== TASK DETAILS ==
Find "How do I perform: Open the gear" and "Open video title 19-AGO-2025 Trump, La Paz" in the records below. Copy the lines holding them and every line between, exactly, and no others.

== Records from a collection ==
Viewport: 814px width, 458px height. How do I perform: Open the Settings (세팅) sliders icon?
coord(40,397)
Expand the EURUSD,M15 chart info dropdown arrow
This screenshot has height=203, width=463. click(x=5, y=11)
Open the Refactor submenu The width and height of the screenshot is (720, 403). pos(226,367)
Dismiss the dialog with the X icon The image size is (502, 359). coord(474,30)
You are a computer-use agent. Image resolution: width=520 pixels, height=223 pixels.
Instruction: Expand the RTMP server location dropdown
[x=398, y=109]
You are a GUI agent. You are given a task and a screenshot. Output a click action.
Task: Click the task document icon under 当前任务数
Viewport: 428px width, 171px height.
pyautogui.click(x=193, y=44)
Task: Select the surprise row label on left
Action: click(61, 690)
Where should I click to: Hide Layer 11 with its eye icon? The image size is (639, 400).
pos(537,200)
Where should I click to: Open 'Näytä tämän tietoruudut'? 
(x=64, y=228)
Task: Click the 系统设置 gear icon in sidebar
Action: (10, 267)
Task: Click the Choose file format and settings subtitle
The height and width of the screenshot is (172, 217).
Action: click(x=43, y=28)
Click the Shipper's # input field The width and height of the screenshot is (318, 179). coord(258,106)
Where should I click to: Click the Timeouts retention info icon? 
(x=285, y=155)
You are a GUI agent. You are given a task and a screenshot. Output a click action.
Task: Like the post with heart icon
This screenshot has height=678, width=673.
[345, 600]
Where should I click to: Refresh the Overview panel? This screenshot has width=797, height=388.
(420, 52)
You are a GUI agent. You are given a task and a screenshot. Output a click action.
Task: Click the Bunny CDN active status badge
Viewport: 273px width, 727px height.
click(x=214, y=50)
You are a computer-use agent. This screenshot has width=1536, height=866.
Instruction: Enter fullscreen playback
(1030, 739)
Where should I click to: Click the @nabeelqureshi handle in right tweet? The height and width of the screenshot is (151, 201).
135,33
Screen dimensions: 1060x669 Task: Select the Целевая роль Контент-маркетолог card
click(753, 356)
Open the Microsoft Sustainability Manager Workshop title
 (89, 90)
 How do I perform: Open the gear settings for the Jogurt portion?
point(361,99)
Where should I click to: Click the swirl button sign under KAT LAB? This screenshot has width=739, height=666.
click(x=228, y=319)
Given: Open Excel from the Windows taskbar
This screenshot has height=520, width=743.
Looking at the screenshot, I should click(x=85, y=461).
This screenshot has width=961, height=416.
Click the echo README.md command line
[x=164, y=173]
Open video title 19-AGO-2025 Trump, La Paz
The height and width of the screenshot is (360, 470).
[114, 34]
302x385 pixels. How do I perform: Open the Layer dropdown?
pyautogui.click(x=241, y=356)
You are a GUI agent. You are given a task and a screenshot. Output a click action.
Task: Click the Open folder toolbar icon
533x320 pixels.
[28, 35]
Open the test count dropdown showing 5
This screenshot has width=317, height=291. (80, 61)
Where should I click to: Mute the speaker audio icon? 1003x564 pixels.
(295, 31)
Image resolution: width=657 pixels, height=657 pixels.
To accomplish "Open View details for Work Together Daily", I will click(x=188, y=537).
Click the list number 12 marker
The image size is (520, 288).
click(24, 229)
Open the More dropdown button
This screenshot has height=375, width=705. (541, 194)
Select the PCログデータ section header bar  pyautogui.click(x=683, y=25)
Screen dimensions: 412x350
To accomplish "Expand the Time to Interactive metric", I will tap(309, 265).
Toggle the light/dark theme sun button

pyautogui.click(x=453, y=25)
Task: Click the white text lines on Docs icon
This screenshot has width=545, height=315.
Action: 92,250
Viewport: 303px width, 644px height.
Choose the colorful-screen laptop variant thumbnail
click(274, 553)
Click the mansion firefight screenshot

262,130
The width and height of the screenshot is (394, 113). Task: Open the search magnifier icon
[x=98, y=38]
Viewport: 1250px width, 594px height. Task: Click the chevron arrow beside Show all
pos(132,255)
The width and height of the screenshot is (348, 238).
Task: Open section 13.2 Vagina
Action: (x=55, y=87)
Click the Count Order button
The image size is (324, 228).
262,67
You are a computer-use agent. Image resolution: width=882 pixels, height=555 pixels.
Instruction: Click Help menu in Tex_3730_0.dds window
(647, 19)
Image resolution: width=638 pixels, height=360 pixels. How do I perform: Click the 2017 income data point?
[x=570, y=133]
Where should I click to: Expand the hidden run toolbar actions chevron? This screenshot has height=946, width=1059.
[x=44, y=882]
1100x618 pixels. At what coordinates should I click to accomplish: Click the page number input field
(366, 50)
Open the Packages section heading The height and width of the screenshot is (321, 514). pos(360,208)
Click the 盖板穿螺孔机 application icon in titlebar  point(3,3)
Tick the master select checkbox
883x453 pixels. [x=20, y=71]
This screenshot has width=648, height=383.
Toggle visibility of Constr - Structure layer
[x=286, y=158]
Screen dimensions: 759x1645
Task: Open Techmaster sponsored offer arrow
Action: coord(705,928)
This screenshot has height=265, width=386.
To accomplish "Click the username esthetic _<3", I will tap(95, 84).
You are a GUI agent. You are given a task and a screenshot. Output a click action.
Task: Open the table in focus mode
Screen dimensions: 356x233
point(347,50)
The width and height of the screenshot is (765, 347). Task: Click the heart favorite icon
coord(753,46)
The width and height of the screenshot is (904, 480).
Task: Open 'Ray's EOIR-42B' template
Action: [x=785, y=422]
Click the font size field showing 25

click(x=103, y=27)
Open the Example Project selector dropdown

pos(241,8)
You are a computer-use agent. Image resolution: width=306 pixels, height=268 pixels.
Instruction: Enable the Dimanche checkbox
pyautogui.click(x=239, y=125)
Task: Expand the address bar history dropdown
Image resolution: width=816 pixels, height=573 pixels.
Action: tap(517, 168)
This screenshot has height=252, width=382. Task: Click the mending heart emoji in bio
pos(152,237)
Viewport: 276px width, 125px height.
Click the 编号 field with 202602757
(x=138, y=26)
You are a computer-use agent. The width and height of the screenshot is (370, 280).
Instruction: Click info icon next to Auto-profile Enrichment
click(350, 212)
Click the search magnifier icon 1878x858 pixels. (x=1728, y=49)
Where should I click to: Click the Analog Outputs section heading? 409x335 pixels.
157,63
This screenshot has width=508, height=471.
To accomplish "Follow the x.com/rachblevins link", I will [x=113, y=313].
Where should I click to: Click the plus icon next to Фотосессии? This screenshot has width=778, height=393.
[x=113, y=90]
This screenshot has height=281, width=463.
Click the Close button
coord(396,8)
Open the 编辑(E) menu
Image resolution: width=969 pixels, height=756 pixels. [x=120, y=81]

== SOLVED PROBLEM ==
 How do I perform: Open the gear settings for the Jogurt portion?
point(361,99)
Where should I click to: Click the swirl button sign under KAT LAB? This screenshot has width=739, height=666.
click(x=228, y=319)
Given: Open Excel from the Windows taskbar
This screenshot has height=520, width=743.
Looking at the screenshot, I should click(x=85, y=461).
This screenshot has width=961, height=416.
Click the echo README.md command line
[x=164, y=173]
Open video title 19-AGO-2025 Trump, La Paz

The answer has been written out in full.